这里的 max_num_segments 参数指定了合并后每个分片的最大段数量。设置为 1 表示每个分片只保留一个段。

2.2 配置合并策略

除了使用 _forcemerge API，你还可以通过调整合并策略来自动控制索引的合并行为。Elasticsearch 提供了一组默认的合并策略，你可以根据需要调整这些策略。

PUT /your_index/_settings
{
  "index": {
    "merge.policy": {
      "segments": {
        "max_merge_at_once": 2,
        "max_merged_segment_size": "5gb"
      }
    },
    "merge.scheduler.auto_throttle": false,
    "merge.scheduler.max_thread_count": 2
  }
}

这里的一些关键设置包括：

max_merge_at_once: 控制一次可以合并的段的最大数量。
max_merged_segment_size: 控制合并后段的最大大小。
auto_throttle: 是否自动调整合并的速度。
max_thread_count: 合并时使用的最大线程数。

3. 手动合并

手动合并通常在集群负载较低的时候进行，以减少对集群性能的影响。

POST /your_index/_forcemerge
{
  "max_num_segments": 1,
  "only_expunge_deletes": true
}

这里的 only_expunge_deletes 参数表示只删除已经标记为删除的文档，而不合并其他段。

4. 避免频繁合并

频繁合并可能会导致性能问题。
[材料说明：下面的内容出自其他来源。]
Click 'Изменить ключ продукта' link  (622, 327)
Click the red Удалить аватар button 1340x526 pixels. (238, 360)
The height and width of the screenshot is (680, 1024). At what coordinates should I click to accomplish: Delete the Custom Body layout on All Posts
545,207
你可以通过以下方式来避免频繁合并：

减少写入频率: 尽量减少小批量写入操作，可以考虑使用缓冲区来累积写入操作。
使用批量索引: 使用批量索引 API 来一次性写入多个文档。
调整刷新间隔: 通过调整 refresh_interval 来控制文档何时被刷新到磁盘。

PUT /your_index/_settings
{
  "index": {
    "refresh_interval": "-1"
  }
}

使用别名和重新索引

如果你想要合并多个索引为一个索引，可以使用别名和重新索引 API。

5.1 创建别名

创建一个别名指向所有需要合并的索引。

PUT /_aliases
{
  "actions": [
    { "add": { "index": "index1", "alias": "combined_index" } },
    { "add": { "index": "index2", "alias": "combined_index" } }
  ]
}

5.2 重新索引

使用重新索引 API 将数据从别名复制到一个新的索引。

POST _reindex
{
  "source": {
    "index": "combined_index"
  },
  "dest": {
    "index": "merged_index"
  }
}

5.3 删除旧索引

完成重新索引后，可以删除旧的索引。

DELETE index1,index2

5.4 总结

使用 _forcemerge API 来快速合并索引内的段。
调整合并策略来自动控制合并行为。
手动合并应在低峰时段进行。
避免频繁合并以减少性能影响。
使用别名和重新索引 API 来合并多个索引为一个索引。

示例

我现在索引的创建是按月动态创建索引的，我想让三个月之前的索引合并为一个索引，如何用代码实现

确定需要合并的索引
创建别名
重新索引
验证数据
删除旧索引

1. 确定需要合并的索引

首先，你需要确定哪些索引需要被合并。假设你的索引命名规则是 logs-yyyy-MM，你可以使用 Elasticsearch 的 API 来获取所有符合条件的索引名称。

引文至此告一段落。